(Stored items)
--------------------

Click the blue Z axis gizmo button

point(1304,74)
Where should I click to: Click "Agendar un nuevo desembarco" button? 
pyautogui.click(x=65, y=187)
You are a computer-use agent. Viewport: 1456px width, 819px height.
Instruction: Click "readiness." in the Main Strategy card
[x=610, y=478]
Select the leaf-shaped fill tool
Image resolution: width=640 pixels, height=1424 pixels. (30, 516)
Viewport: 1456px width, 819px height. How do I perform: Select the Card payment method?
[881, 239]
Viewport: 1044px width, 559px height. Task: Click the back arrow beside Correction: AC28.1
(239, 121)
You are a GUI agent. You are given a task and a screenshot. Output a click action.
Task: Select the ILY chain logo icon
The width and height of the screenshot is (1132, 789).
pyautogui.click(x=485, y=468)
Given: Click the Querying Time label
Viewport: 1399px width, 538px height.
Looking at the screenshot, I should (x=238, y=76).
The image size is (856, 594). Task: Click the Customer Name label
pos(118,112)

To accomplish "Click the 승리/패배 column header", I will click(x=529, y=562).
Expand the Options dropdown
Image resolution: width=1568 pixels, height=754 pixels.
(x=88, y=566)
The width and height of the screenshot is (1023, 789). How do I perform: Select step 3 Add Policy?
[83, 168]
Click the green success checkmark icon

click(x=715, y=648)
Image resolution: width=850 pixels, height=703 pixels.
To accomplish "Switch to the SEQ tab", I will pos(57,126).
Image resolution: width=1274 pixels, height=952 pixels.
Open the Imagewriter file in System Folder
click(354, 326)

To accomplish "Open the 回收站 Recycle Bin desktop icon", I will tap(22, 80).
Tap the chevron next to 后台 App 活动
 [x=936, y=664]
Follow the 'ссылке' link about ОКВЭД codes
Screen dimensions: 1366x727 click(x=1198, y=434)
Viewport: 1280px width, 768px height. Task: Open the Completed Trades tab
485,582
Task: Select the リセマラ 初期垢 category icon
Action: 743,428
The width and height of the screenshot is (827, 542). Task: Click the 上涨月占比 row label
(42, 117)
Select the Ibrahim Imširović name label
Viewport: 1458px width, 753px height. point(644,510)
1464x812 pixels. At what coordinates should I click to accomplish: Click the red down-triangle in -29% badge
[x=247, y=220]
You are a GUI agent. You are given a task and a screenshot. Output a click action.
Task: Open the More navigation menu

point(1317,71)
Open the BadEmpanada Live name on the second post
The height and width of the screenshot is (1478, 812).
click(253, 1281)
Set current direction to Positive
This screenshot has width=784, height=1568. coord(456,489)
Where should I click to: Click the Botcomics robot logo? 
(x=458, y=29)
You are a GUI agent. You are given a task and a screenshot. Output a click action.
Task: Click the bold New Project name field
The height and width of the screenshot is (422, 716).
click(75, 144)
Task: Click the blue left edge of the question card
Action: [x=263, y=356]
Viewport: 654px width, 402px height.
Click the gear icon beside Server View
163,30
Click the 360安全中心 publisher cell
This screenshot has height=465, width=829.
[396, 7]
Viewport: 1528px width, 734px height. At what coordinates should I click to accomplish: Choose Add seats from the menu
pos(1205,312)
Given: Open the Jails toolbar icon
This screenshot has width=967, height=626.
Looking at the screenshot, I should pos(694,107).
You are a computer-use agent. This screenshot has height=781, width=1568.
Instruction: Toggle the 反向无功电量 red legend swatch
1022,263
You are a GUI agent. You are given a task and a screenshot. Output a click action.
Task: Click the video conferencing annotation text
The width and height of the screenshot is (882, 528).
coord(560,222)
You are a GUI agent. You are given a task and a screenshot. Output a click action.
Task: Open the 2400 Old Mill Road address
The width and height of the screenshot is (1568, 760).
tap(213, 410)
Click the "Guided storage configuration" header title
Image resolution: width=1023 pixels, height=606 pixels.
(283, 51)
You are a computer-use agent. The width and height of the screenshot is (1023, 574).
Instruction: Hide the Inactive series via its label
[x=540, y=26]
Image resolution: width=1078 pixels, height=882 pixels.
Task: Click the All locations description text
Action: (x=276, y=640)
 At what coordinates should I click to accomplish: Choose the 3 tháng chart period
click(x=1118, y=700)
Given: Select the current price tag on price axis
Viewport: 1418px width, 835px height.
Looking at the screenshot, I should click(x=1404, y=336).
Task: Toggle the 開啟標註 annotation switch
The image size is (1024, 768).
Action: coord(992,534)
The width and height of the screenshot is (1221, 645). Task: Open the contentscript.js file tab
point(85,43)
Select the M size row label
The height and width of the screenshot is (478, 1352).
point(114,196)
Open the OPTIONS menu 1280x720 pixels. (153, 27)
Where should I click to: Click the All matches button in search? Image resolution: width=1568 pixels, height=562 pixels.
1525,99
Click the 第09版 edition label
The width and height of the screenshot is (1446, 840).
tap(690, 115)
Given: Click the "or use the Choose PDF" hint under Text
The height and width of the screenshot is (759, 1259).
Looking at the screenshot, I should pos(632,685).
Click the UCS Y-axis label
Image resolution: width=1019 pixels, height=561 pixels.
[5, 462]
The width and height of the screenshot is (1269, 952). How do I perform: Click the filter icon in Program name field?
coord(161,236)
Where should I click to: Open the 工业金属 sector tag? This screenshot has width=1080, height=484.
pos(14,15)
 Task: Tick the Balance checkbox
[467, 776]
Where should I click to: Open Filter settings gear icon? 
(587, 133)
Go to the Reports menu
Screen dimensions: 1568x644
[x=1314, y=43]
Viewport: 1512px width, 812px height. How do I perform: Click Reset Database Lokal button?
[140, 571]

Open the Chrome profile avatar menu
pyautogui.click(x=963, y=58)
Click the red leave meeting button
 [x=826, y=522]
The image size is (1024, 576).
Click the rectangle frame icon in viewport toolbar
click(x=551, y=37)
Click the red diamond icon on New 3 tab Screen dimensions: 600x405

--------------------

Tell how many lines in the data above hold "header". Nothing but the number.

2